──────── Excerpt provided
So, I really like the Arthurian legends, which you may have gotten from my earlier review of “The Ill-Made Knight”. Soon I’m going to be opening up submissions for an anthology of Arthurian tales, and I have something Arthurian on the back-burner myself. Thus, I’m always into hearing new recommendations for good Arthurian stories, and one day somebody asked me if I’d heard of Stephen Lawhead’s Pendragon Cycle. I had not, and so looked it up. Apparently Stephen Lawhead is a devout Christian, and the poorer reviews of his books compared him to C.S. Lewis. Well, sign me up.
The first book in the series was titled “Taliesin”. Reviews were excellent, and I picked up the book with interest…despite the fact that it seemed to have next to nothing to do with King Arthur. But hey, let’s forge onward.
────────────────
──────── Extracted data
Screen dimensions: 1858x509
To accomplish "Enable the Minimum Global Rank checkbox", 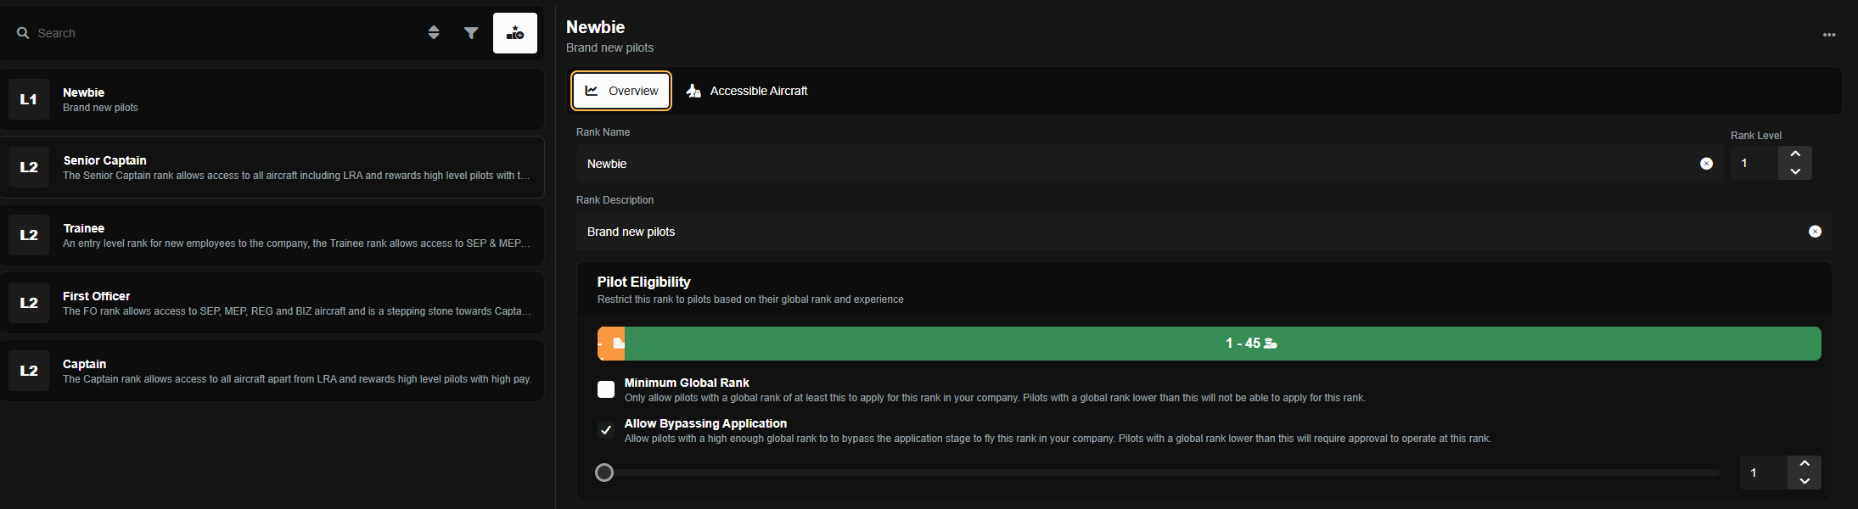I will (606, 389).
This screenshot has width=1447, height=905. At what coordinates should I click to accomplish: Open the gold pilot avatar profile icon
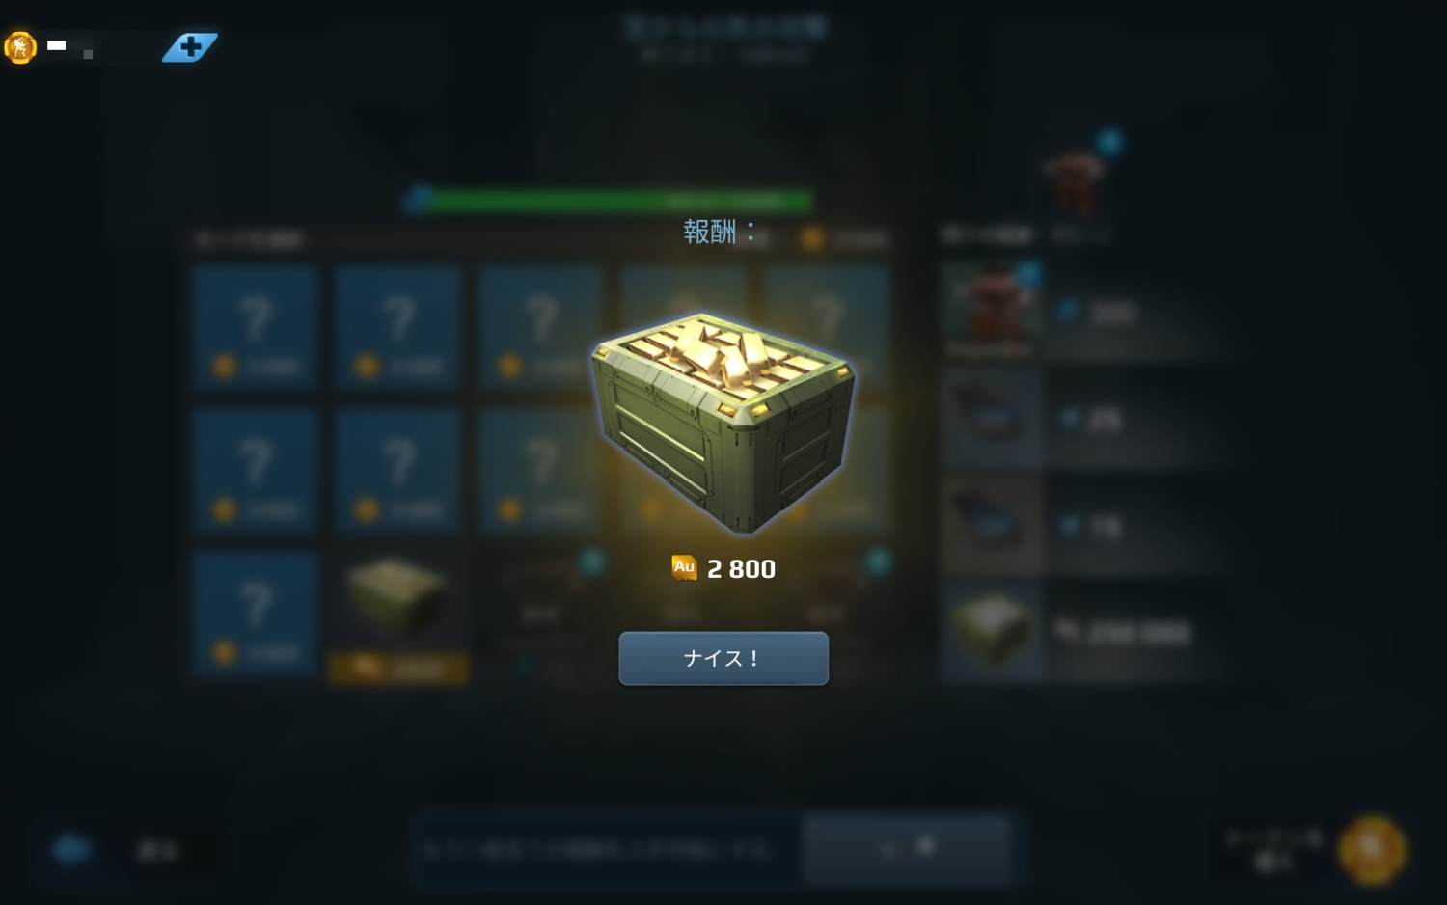click(20, 46)
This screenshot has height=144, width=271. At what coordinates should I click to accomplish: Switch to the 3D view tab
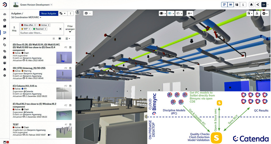[231, 5]
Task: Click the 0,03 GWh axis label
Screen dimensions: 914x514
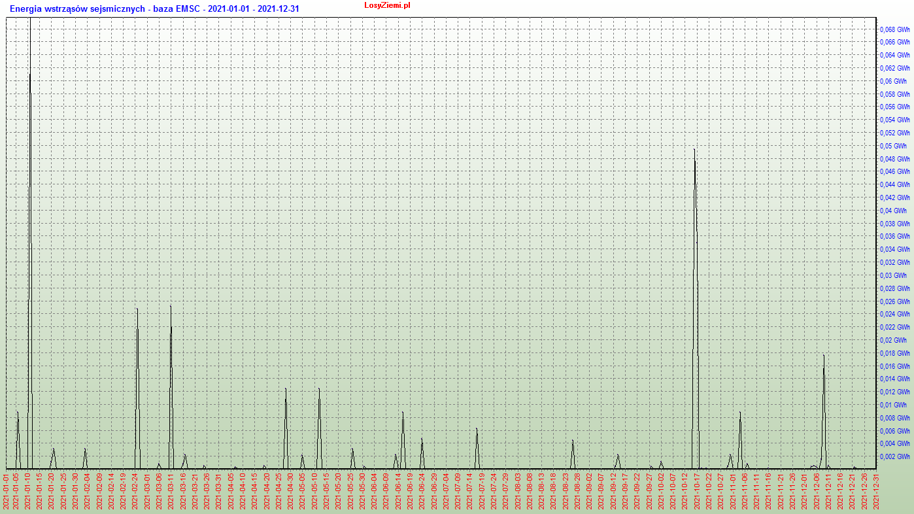Action: point(893,275)
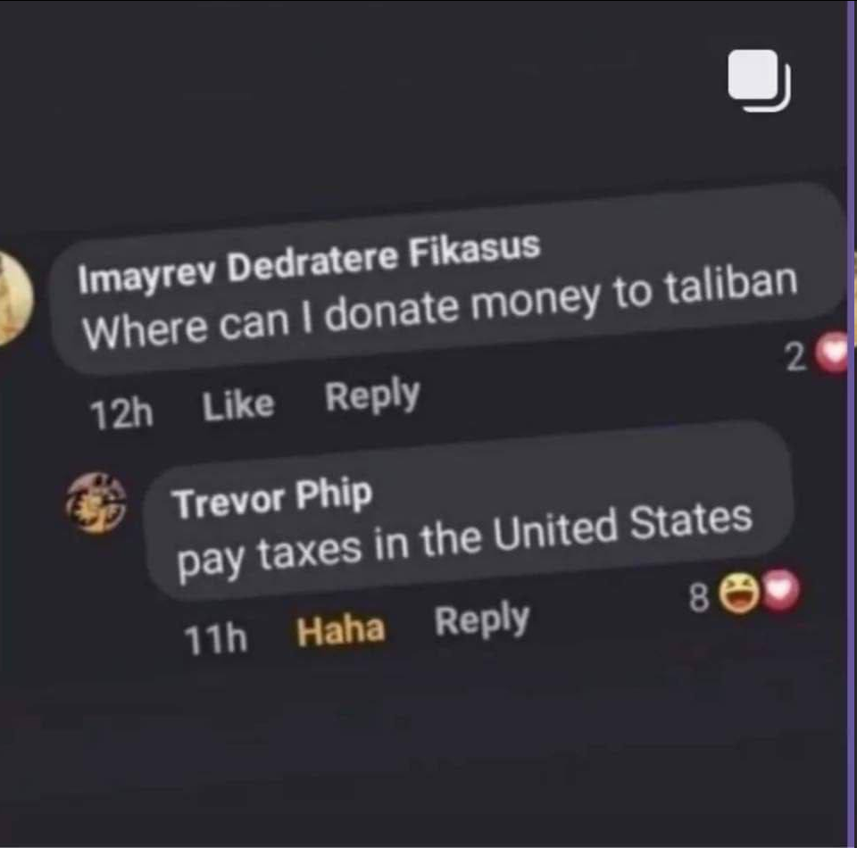Click the 12h comment timestamp
Screen dimensions: 857x848
[x=122, y=414]
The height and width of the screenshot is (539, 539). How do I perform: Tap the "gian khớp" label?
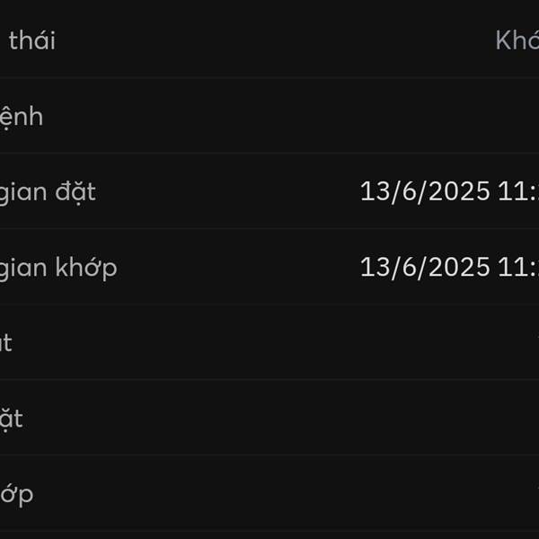58,269
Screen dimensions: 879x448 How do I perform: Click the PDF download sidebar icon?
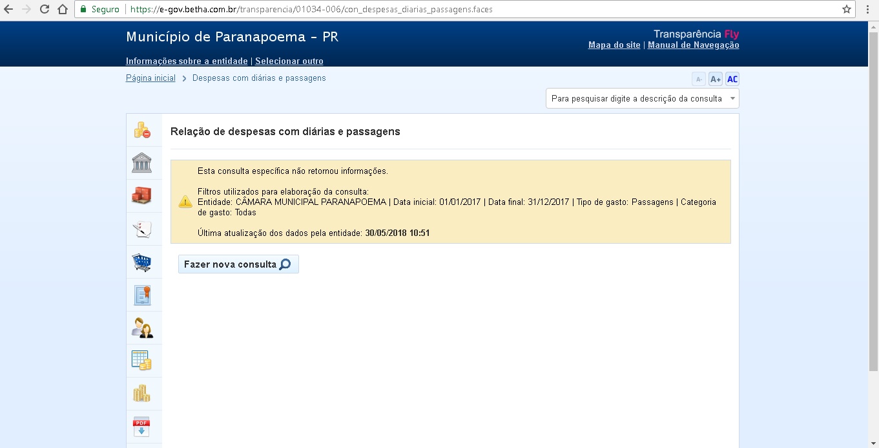tap(142, 427)
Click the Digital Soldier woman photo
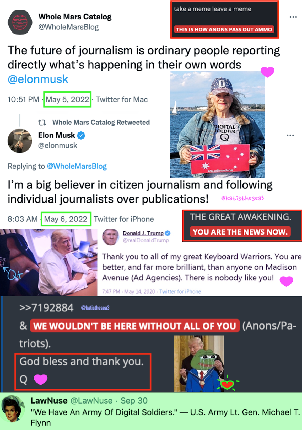This screenshot has width=302, height=430. [x=217, y=125]
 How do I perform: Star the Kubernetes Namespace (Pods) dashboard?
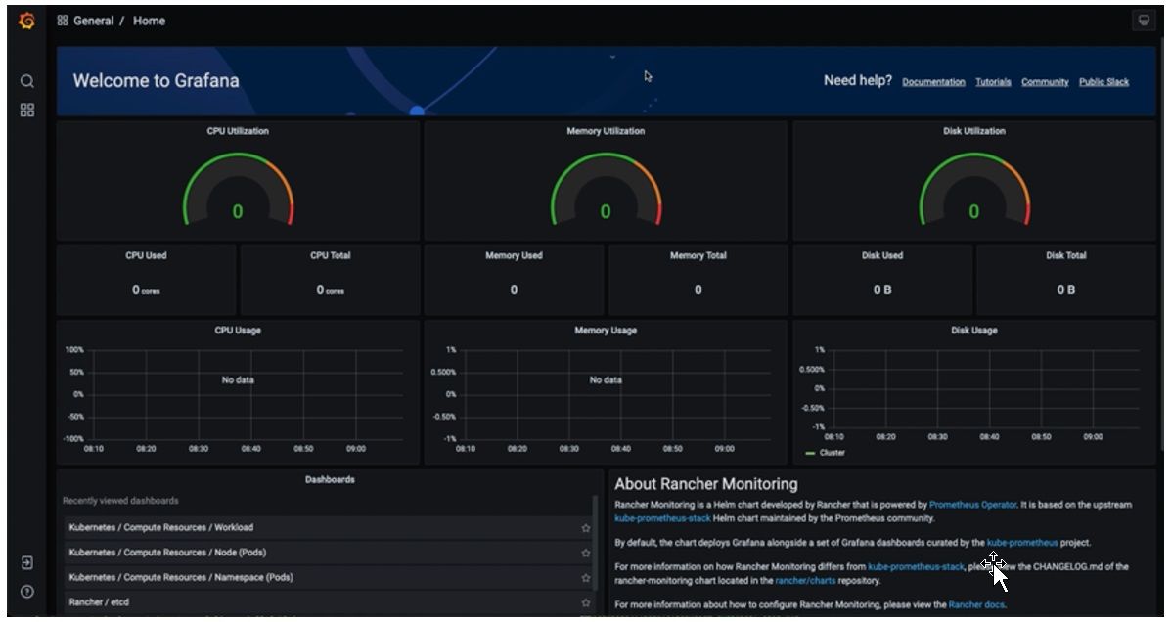tap(585, 578)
────────────────
**Exercise prompt**
Continue the review of Stephen Lawhead's "Taliesin" at the top of the page, picking up after its last sentence.

**Expected output**
All of this is just a long preface before I say “WOW”. “Taliesin” is a remarkable achievement. The novel tells two stories, which eventually come together by book three (of, I believe, four) of the story. One storyline follows Charis, a Princess of the Kingdom of Atlantis (!!!). The book follows her as war breaks out in her kingdom and dire prophecies about the end of the world slowly come to pass culminating, as well knew it would, in the utter destruction of Atlantis through storms and volcanoes. Charis manages to convince her father and brothers to pack up the royal court (some five hundred people strong, down to three hundred by the time all is said and done) and escape Atlantis with her just as the disaster strikes. The three boats they use for the escape eventually end up on the shores of Britain, where they rebuild their court.
The second story is the story of Elphin, the Prince and later King of a small British city (presumably these worked something like city-states). While out fishing Elphin finds an infant sitting in a stream, and takes him into his home. This infant is the titular Taliesin, and we are told he is going to be the greatest Bard, a sort of combination magician/singer/storyteller, who ever lived. This half of the story follows Elphin as he forms a war band to protect his people from barbarian raiders, who encroach closer and closer to the town every year. We also dip a bit into Taliesn’s schooling, and learn that he is, naturally uncommonly gifted at seeing visions in the “Otherworld” a sort of dream world or afterlife.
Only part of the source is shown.